The racial bias analysis of strikes-balls decisions of MLB umps by UT-Austin professor Daniel Hamermesh and coauthors (Parsons, Sulaeman, Yates) has generated the expected buzz in the popular press and on baseball blogs (Google Search results; Time article). See Hamermesh’s post on Freakonomics and link to the AER article).
As one would expect, given Hamermesh’s past reputation and standing, this is not a lightweight effort. It’s creative and utilizes data that many sports researchers would covet.  Valuable research is about the questions and attempts to answer them as it is about the answers. This piece has and will generate follow-on work.
The authors make some substantial, albeit qualified, claims:
The results allow us to think about the deeper question of measuring discrimination generally. If, as we show here, the match to the race/ethnicity of their evaluator affects evaluations of workers, then the measured productivity of the worker will depend on the nature of that match. This difficulty has serious implications for measuring discrimination and is another manifestation of the difficulty of identifying discrimination pointed out by Stephen G. Donald and Daniel S. Hamermesh (2006).
So what have the authors found?  Umps, favor, ever so slightly, pitchers of the same race. The effect holds up to adjustments for pitch count, inning, score, and game attendance. It diminishes with the application of technology for monitoring umps. The same effects don’t arise for ump-batter matches. The result is very slight on a percentage basis.
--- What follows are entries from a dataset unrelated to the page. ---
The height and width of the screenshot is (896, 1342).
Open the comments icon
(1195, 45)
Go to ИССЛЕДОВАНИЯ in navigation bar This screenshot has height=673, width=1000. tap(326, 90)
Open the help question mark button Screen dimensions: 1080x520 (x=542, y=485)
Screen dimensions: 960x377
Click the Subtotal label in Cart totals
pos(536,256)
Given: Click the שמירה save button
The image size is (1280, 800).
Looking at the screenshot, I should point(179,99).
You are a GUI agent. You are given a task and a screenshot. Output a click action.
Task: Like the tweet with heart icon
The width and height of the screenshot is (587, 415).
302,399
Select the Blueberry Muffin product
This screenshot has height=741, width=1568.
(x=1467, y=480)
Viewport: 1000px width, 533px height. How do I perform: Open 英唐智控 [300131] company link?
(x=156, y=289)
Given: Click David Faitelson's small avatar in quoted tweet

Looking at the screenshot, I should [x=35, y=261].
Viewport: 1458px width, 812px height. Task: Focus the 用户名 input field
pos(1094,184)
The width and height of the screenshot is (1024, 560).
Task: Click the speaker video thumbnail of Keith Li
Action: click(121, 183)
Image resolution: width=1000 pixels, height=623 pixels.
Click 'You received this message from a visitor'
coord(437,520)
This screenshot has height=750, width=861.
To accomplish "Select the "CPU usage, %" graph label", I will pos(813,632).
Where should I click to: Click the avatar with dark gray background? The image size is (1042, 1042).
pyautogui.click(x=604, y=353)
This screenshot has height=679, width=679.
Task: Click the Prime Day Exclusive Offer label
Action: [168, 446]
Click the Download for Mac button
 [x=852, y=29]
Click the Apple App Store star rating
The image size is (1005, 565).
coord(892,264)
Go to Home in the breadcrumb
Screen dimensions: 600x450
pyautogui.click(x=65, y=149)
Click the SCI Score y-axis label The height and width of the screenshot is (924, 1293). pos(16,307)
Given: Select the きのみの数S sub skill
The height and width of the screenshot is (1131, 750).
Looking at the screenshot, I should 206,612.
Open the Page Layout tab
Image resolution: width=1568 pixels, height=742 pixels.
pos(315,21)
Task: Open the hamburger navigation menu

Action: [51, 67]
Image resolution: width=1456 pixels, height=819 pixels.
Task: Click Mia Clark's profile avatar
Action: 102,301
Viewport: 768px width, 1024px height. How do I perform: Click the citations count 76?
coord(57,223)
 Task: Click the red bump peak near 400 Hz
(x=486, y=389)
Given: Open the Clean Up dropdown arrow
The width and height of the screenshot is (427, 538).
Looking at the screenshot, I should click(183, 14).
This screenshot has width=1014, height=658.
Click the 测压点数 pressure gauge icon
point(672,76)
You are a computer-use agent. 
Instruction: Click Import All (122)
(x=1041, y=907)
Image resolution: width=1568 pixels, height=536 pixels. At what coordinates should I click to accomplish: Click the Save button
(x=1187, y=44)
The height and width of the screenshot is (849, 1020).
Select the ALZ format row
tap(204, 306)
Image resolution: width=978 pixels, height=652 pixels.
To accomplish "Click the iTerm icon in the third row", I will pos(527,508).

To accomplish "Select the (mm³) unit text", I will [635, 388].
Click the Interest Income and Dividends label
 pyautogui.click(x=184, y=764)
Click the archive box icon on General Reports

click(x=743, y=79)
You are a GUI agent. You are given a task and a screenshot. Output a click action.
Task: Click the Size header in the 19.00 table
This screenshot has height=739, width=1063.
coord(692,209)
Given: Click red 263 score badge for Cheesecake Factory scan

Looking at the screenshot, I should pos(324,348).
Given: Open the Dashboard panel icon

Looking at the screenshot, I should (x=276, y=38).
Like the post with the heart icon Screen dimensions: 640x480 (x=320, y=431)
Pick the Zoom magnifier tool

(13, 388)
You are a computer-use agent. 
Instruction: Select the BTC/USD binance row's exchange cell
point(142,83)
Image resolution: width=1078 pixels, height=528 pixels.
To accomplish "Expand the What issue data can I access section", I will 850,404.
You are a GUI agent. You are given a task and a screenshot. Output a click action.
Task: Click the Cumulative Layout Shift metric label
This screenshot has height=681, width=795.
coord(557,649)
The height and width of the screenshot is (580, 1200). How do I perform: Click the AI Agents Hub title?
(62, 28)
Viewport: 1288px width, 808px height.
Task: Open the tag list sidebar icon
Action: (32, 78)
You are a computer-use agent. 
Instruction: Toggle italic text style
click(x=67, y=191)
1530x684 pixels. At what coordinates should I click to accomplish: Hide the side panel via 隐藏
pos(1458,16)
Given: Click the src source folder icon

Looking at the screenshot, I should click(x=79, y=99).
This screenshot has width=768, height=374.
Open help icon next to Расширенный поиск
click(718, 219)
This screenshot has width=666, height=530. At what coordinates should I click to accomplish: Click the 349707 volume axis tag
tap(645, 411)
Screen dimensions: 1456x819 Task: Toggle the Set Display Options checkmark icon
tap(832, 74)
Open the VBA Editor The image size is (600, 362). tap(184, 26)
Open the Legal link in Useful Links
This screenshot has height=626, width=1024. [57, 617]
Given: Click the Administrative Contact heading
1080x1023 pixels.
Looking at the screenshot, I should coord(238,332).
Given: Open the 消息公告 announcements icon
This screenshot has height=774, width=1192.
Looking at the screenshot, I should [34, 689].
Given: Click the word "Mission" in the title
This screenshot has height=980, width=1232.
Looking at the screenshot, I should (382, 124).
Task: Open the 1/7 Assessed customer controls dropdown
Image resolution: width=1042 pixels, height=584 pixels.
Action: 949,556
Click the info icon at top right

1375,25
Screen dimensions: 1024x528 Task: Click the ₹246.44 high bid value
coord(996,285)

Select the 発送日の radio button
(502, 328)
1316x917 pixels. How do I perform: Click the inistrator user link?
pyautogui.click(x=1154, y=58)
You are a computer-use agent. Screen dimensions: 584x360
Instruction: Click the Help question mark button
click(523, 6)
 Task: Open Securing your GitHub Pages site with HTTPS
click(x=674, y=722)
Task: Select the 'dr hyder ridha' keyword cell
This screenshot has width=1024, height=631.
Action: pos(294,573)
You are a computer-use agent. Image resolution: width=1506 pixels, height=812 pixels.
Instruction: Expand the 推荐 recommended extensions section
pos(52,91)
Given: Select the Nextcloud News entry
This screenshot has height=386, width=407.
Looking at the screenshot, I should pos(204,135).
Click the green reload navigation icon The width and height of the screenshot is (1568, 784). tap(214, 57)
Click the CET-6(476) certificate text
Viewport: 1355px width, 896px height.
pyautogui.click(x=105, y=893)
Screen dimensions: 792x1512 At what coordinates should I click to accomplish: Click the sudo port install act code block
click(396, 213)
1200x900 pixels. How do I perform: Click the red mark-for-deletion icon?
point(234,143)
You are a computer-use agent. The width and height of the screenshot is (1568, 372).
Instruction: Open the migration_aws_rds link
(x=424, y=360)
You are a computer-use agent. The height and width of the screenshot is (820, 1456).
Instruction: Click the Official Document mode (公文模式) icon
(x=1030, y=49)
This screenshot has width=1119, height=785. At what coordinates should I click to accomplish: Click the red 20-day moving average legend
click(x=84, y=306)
Still, multiplied over thousands of pitches per season adds up to about 5% additional wins for a white pitcher when favored by a white ump and an ERA about 0.13 lower relative to baseline values over the 2004-2008 data sample in games without the monitoring technology.
Ok. And the big shoe dropping here would be …??? Let’s suppose these figures are right on the mark. The 0.13 improvement in ERA translates into a few thousand dollar increase in salary when plugged into the typical ERA effect on wins and wins’ impact on revenue equations. That’s a few thousand dollar impact in a league with average salaries over 3 million dollars.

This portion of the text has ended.